Не буду описывать подробно, как благодаря этому письму, ставшему путеводной нитью, Цумуре удалось разыскать семью матери. Прошли долгие годы, совершилась Реставрация Мэйдзи[97], больше не существовало ни заведения Комакава в доме № 9, в квартале Симмати, куда продали мать, ни приемного отца Уракадо, удочерившего ее перед свадьбой, и никто не знал, куда они подевались. Учителя чайной церемонии, икебаны и музыки, подписавшие свидетельства об окончании курса, тоже исчезли неизвестно куда, так что в конечном итоге не оставалось ничего другого, как отправиться самому в деревню Кудзу, в уезд Ёсино провинции Ямато, полагаясь на это письмо как на путеводную нить. И вот едва окончился стодневный траур по бабушке, зимой того же года, Цумура, полный решимости, один поехал в деревню Кудзу, скрыв истинную цель поездки даже от родственников.

…В провинции не могло произойти таких резких перемен, как в Осаке. Тем более в таком глухом, затерянном в горах углу, как уезд Ёсино. Даже бедная крестьянская семья не может исчезнуть там без следа… Окрыленный этой надеждой, Цумура ясным декабрьским утром нанял рикшу в городке Камиити и поспешил в деревню Кудзу по дороге, по которой мы шли сегодня. При виде домов заветной деревни ему прежде всего бросилась в глаза бумага, выставленная для просушки под карнизами крыш. Точь-в-точь как в рыбацком поселке сушится морская капуста, так здесь сушились на поставленных ребром досках аккуратные, ровные листы бумаги. При виде этих листов, ярко светившихся в прохладных лучах зимнего солнца и как будто разбросанных чьей-то рукой, где выше, где ниже, по уступам холмов, слезы невольно выступили на глаза Цумуры – он сам не мог бы сказать почему… Это была земля его предков, родина его матери, о которой он так долго мечтал. Это древнее селение в горах выглядело так же мирно, когда она родилась. И сорок лет назад, и вчера здесь так же рассветал и смеркался день. Цумуре почудилось, будто он вплотную соприкоснулся с далеким прошлым. Стоит на секунду зажмурить глаза, и, открыв их, он, может быть, увидит свою мать, играющую в компании деревенских девочек за плетенной из прутьев оградой…

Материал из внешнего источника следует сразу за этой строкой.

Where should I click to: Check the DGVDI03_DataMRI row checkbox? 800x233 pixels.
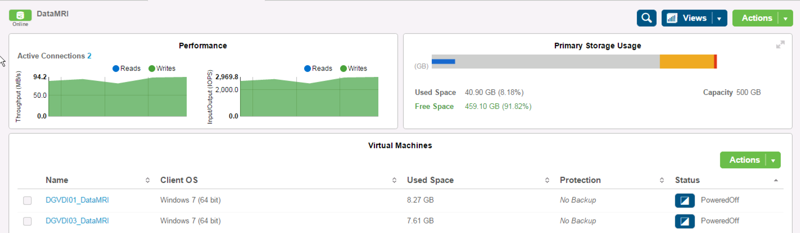click(27, 221)
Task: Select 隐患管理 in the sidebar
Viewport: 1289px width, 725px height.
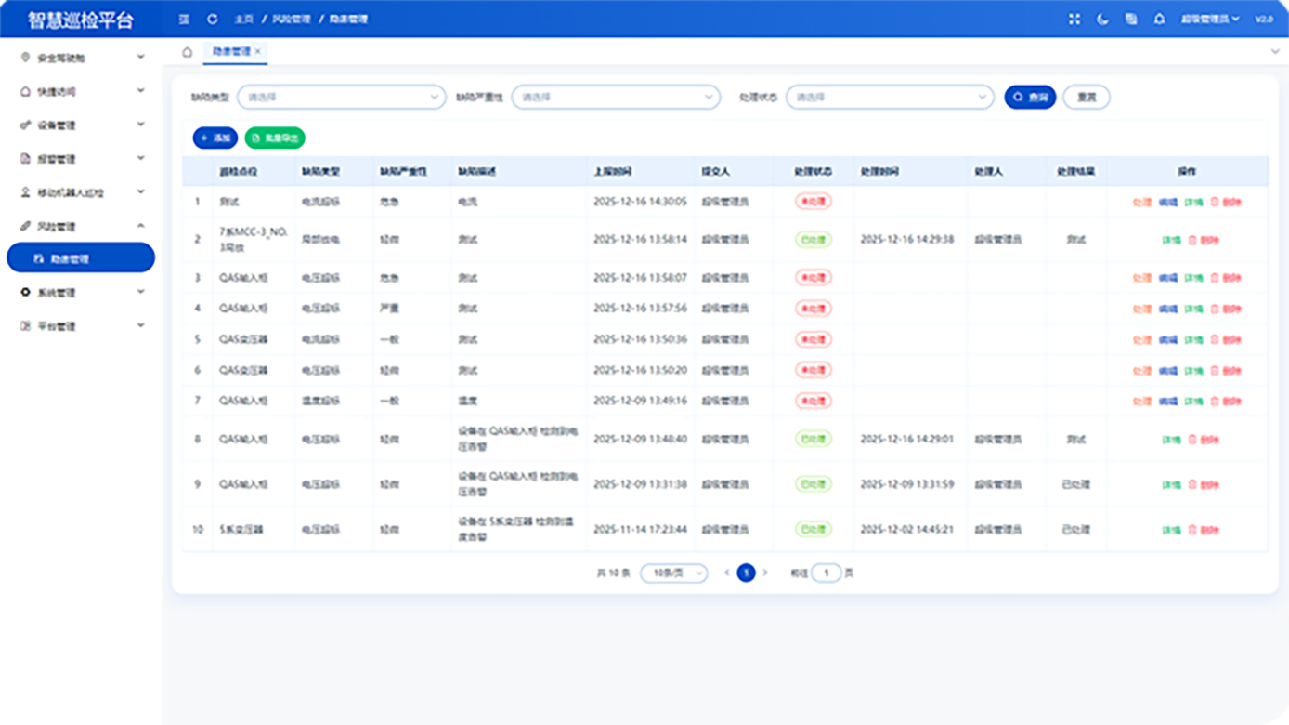Action: pos(81,258)
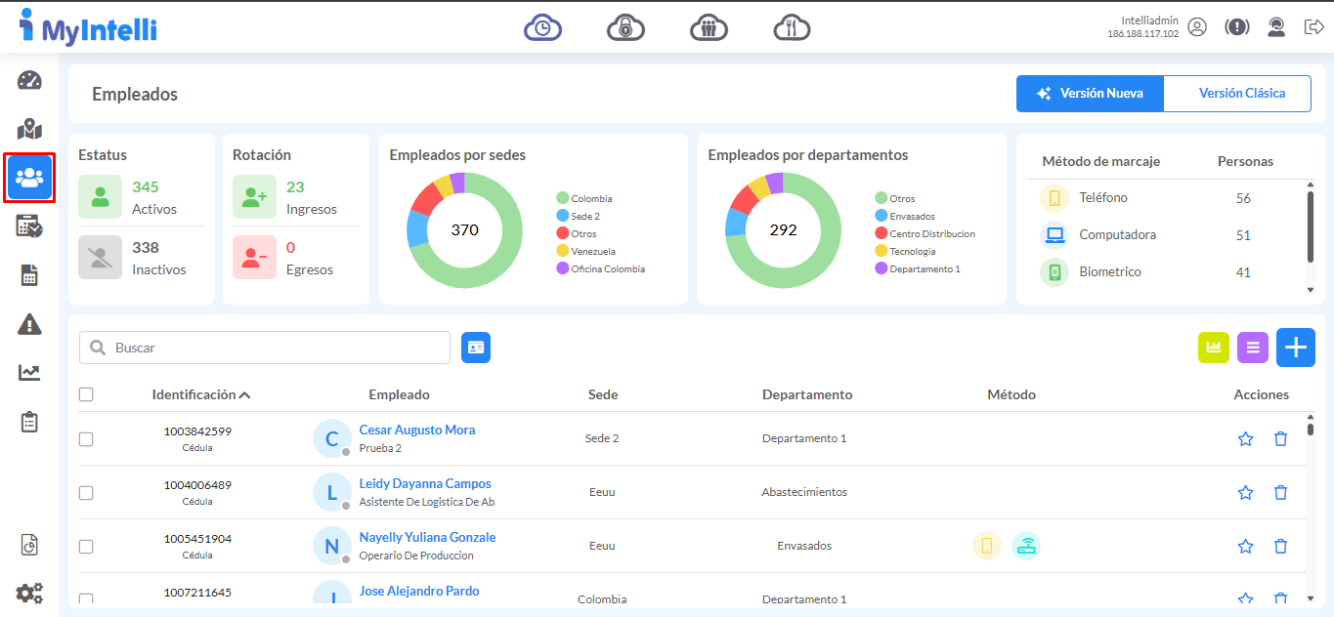The image size is (1334, 617).
Task: Delete Leidy Dayanna Campos using trash icon
Action: point(1280,493)

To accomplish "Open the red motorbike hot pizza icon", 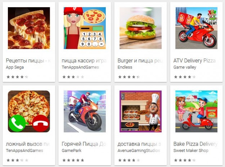I will [85, 111].
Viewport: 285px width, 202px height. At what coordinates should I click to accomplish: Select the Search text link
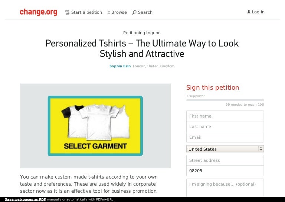pos(145,12)
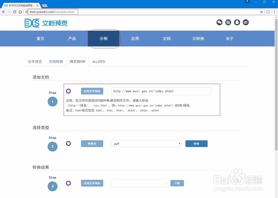Click the Weibo share icon
Screen dimensions: 278x198
pyautogui.click(x=246, y=22)
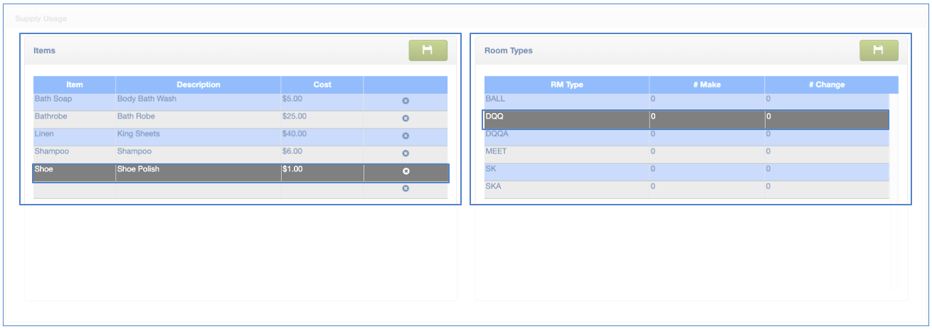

Он рассчитывал, что сразу отыщет дом Комбу – ведь это была редкая фамилия, – но выяснилось, что на участке Кубокайто очень многие носят такую же фамилию, и найти семью, которую он искал, оказалось совсем непросто. Пришлось, не отпуская рикшу, заходить подряд во все дома, но всюду ему отвечали, что, как оно было раньше, они не знают, а сейчас человека по имени Сукэдзаэмон Комбу в деревне нет. Наконец в мелочной лавке какой-то старик, выйдя на веранду и указывая пальцем на левую сторону дороги, сказал: «Может быть, там…» На невысоком холме виднелся дом под камышовой крышей. Оставив рикшу ожидать в лавке, Цумура направился к этому дому по идущей в гору тропинке.

96

…голос кукушки… – Голос кукушки считается в поэзии Китая и Японии исполненным грусти, тоски. По древней китайской легенде, правитель царства Шy (IV в. до н. э.) уступил свой престол другому, а сам стал отшельником. После смерти его душа превратилась в кукушку, но не переставала тосковать о земной жизни. Прилетая из царства мертвых, она грустно выкликает: «Лучше вернуться, хочу вернуться!» На протяжении веков образ печальной кукушки широко использовался японскими поэтами.

Стихотворение Ки-но Цураюки (X в.).

Перевод А. Глускиной. – Японская поэзия. М.: ГИХЛ, 1956).

97

Реставрации Мэйдзи. – Буржуазная революция на рубеже 1867—1868 гг. именуется в официальной японской истории «реставрацией», поскольку, свергнув военно-феодальную диктатуру дома Токугава, она формально «возвратила» власть императорскому дому.